Non solo. Ma il restauro ha permesso di rimuovere le ridipinture ottocentesche che nascondevano le nudità dei putti affrescati sulle pareti, oltre a risistemare il putto di marmo dell’altare maggiore, che a sinistra sostiene il quadro dell’Immacolata, del quale era stato scalpellato il sesso, coperto poi con un rudimentale panneggio in stucco. Così ripulita, la cappella, fatta costruire dal cavaliere portoghese Roderigo De Sylva negli anni 1662-63, diventa il tipico esempio del “bel composto” berniniano, frutto della fusione di affreschi, sculture, stucchi e marmi con il quale il genio del Barocco riesce a trasformare un piccolo spazio sepolcrale in uno scrigno prezioso e sontuoso.

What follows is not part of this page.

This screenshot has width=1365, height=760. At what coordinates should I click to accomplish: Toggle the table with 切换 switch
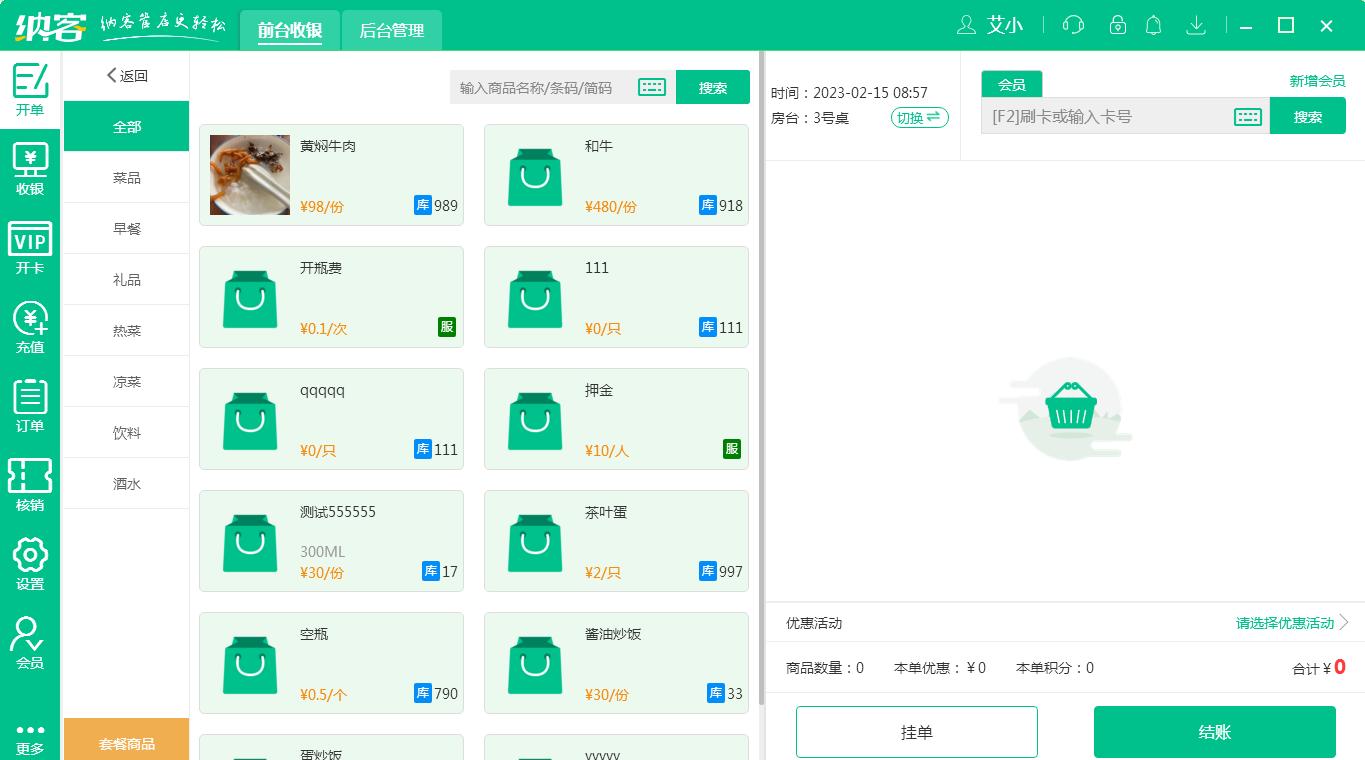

In realtà, la Cappella De Sylva vanta uno strano destino. Anche se il nome del Bernini, come suo autore, appare in una delle iscrizioni, ed esistono a Lipsia i disegni preparatori del maestro, è stata sempre classificata come “opera di bottega”, perché, di fatto, gli interventi vennero eseguiti dai suoi collaboratori. Le Virtù marmoree sulle pareti furono scolpite dai fedeli collaboratori Giulio Cartari (Carità e Verità) e da Pietro Paolo Naldini (Pace e Giustizia), mentre gli affreschi sono firmati da Giacinto Gimignani, allievo di Pietro da Cortona, e la pala dell’Immacolata è stata eseguita da Carlo Maratta.
Le visite, ad ingresso libero, sono solo su prenotazione.